Tuesday, March 18, 2025

Nice of you to stop by

 Nice of you to stop by

Absences are high in public schools.   Achievement is low.  The State Superintendent of Schools in Maryland has a couple of miracle programs that she is sure will fix the latter.   So far, politicians have defaulted to that age-old cure all, appoint a committee to study the problem to fix the former.

It’s not clear what needs to be studied.  Of course, it will be surprising if “blame it on the pandemic” doesn’t show up as a cause.  Five years out that is our still go to reason for problems.

The Maryland State Department of Education has five legal reasons for not coming to school: death of a close family member, illness, religious holiday, unsafe transportation, court appearance.    Family outings, family vacations, family celebrations are not among them.  For some reason, families are unhappy with poor achievement but fail to see the connection between attending school and learning.  Oh, right, blame it on the pandemic when that great oxymoron “virtual learning” became the balm everyone accepted.
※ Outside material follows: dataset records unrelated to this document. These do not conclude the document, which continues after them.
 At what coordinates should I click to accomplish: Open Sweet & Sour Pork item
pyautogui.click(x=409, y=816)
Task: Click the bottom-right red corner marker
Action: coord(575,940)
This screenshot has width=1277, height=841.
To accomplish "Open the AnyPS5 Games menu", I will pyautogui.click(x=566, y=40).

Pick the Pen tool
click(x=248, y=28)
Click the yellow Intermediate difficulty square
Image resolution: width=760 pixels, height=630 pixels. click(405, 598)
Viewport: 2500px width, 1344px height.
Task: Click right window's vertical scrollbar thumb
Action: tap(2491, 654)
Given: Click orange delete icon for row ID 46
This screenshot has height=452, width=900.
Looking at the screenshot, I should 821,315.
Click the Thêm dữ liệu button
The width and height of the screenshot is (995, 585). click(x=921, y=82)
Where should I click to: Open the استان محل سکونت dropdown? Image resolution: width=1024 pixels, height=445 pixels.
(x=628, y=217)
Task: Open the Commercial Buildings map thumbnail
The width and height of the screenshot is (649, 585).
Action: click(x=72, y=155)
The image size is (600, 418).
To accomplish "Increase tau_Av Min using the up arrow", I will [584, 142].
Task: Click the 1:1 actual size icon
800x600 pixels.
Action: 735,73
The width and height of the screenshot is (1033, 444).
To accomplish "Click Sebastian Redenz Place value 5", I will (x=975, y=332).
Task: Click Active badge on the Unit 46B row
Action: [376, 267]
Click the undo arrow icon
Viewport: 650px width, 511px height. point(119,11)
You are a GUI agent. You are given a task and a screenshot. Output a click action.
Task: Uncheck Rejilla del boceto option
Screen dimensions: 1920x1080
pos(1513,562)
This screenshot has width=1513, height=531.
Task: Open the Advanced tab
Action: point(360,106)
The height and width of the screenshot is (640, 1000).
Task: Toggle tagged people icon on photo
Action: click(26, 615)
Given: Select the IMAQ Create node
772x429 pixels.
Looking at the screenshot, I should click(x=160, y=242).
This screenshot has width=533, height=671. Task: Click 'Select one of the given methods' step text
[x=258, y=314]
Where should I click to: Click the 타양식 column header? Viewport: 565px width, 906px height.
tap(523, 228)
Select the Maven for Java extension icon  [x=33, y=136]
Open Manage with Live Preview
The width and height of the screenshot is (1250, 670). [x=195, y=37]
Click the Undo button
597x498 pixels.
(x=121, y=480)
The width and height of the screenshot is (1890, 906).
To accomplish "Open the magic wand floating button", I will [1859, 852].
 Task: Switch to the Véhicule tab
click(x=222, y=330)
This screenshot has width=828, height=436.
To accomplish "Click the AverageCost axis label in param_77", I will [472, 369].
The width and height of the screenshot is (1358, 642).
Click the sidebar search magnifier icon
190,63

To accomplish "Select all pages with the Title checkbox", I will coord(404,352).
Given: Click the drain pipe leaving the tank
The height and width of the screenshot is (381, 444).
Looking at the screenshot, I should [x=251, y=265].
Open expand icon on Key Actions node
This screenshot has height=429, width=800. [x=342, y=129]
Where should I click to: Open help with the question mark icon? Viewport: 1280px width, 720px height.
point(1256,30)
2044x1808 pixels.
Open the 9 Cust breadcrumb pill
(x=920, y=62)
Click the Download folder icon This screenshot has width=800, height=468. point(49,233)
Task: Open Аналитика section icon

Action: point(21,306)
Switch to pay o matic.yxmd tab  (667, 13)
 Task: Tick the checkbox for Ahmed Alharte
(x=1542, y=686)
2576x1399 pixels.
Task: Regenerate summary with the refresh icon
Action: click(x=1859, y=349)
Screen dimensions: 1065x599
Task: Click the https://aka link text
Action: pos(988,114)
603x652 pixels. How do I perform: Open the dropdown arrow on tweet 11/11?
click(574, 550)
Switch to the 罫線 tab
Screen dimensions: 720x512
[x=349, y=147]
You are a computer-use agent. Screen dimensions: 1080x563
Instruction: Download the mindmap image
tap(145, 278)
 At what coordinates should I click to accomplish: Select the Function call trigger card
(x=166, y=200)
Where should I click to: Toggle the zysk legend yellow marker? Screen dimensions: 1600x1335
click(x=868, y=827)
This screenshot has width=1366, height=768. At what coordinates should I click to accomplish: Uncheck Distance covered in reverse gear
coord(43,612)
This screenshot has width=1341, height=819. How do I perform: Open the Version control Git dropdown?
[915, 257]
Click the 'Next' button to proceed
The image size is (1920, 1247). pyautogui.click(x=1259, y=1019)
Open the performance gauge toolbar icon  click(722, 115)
One of the legal reasons for school absence is unsafe transportation.   That reason allows school districts to not transport to school and, therefore, schools to close when weather emergencies interfere with safe transportation.   However, if you attend high school in Baltimore City, there is no safe transportation even on a sunny spring day.   Baltimore City is the only school district in Maryland that does not provide safe transportation for its high school students.   These kid use public transportation which is neither good nor safe.   It takes some students almost two hours each way to get to school. Students are routinely harassed on public transportation and some have even been assaulted. No wonder there are too many days when a warm bed looks so much better.   Teachers will tell you that too often the kids are barely awake before 2nd or 3rd period.   Baltimore City has zoned schools and all-City schools.   The All-City schools are open to anyone in the city.  Sone of these schools require certain academic standards, others may offer a unique program that isn’t available elsewhere.    The City will tell you that because of these All-City schools, providing district transportation is just impossible.  Surely City administrators could figure this out if they wanted to.   And before we take the usual default, there isn’t money, the State pays a large share of the transportation costs depending on the number of children transported.   Then there is the question, what do all these absences cost the students and the City?

Poor school attendance is a huge problem for the schools in Maryland.  Most folks would worry about this, but we will soon have a committee to investigate that so assuming the committee members will stop by and attend, we can check that off our worry list.